Philippine dessert made from purple yam

Ube halaya or halayang ube (also spelled halea, haleya; from Spanish jalea 'jelly') is a Filipino dessert made from boiled and mashed purple yam (Dioscorea alata, locally known as ube). Ube halaya is the main base in ube/purple yam flavored pastries and ube ice cream. It can also be incorporated in other desserts such as halo-halo. It is also commonly anglicized as ube jam, or called by its original native name, nilupak na ube.

==History==
The Philippines shows the highest phenotypic diversity of ube (Dioscorea alata), making it one of the likely centers of origin of ube domestication. Remains of ube have been recovered from the Ille Cave archaeological site in Barangay New Ibajay, El Nido, Palawan (c. 11,000 BP).

==Preparation==
The main ingredient is peeled and boiled purple yam which is grated and mashed. The mashed yam, with condensed milk (originally sweetened coconut milk), is added to a saucepan of melted butter or margarine. The mixture is stirred until thickened. Once thickened, the mixture is cooled down and placed on a platter or into containers of various shapes.
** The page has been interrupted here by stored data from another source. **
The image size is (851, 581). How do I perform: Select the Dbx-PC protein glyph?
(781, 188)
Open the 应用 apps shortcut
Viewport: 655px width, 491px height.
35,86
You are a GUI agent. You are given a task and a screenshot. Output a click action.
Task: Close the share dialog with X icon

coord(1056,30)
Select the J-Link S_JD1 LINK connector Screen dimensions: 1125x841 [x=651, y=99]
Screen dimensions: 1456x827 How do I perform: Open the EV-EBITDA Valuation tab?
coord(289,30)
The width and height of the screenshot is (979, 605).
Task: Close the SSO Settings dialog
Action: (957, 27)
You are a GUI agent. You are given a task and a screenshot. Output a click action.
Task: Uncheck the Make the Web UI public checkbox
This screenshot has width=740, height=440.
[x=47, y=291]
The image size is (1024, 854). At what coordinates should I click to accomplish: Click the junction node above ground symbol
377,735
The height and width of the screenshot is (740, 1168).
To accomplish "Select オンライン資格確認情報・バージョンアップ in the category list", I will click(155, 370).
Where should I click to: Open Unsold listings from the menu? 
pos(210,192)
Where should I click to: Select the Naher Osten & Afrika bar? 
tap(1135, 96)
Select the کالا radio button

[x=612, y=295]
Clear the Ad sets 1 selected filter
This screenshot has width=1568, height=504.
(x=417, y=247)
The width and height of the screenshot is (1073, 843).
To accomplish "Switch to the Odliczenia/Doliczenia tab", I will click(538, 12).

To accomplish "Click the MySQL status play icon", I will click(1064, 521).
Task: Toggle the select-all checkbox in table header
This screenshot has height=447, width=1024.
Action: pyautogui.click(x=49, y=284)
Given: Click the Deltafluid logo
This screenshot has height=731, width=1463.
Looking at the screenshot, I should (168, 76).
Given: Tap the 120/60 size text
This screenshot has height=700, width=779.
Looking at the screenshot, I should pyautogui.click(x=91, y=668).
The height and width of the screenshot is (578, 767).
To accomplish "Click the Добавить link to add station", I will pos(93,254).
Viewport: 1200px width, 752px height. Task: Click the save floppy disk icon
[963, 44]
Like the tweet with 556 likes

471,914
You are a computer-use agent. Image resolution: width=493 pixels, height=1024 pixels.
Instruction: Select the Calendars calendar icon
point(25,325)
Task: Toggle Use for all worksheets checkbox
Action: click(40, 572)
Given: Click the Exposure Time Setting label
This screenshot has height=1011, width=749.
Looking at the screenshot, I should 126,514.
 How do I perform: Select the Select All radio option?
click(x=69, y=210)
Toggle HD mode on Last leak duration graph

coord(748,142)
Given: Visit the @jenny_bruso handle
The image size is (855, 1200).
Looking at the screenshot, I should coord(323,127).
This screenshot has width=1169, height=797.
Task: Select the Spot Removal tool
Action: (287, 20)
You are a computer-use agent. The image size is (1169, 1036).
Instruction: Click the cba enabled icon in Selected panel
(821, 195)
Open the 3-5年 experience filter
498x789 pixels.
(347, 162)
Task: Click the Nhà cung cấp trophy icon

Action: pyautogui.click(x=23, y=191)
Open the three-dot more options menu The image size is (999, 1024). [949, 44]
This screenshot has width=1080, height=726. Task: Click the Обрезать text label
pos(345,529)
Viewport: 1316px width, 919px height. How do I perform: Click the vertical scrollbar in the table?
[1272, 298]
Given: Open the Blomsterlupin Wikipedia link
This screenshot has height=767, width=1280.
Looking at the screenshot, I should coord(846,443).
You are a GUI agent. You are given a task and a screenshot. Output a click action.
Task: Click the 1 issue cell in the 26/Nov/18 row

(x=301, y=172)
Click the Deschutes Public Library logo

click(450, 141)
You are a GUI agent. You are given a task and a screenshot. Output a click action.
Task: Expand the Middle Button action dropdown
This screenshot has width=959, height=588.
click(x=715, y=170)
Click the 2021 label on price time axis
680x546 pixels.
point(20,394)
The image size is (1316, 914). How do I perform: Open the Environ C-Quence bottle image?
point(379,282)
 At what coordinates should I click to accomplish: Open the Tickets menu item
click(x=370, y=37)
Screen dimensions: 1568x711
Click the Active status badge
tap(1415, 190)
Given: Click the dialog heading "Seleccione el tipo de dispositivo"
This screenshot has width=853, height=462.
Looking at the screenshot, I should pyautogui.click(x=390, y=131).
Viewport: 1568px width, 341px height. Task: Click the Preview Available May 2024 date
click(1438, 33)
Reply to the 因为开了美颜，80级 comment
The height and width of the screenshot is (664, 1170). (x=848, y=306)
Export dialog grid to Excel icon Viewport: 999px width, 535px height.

Ube halaya is typically served cold, after refrigeration. Optional toppings include browned grated coconut meat, latík, or condensed milk.

==Variations==

Ube halaya is a type of nilupak (mashed/pounded starchy food with coconut milk and sugar) which has several variants that use other types of starchy root crops or fruits. Generally, the term halaya is reserved for nilupak made with ube and calabaza, while nilupak is more commonly used for variants made with mashed cassava or saba bananas. Variants made from sweet potato and taro can be known as either halaya or nilupak.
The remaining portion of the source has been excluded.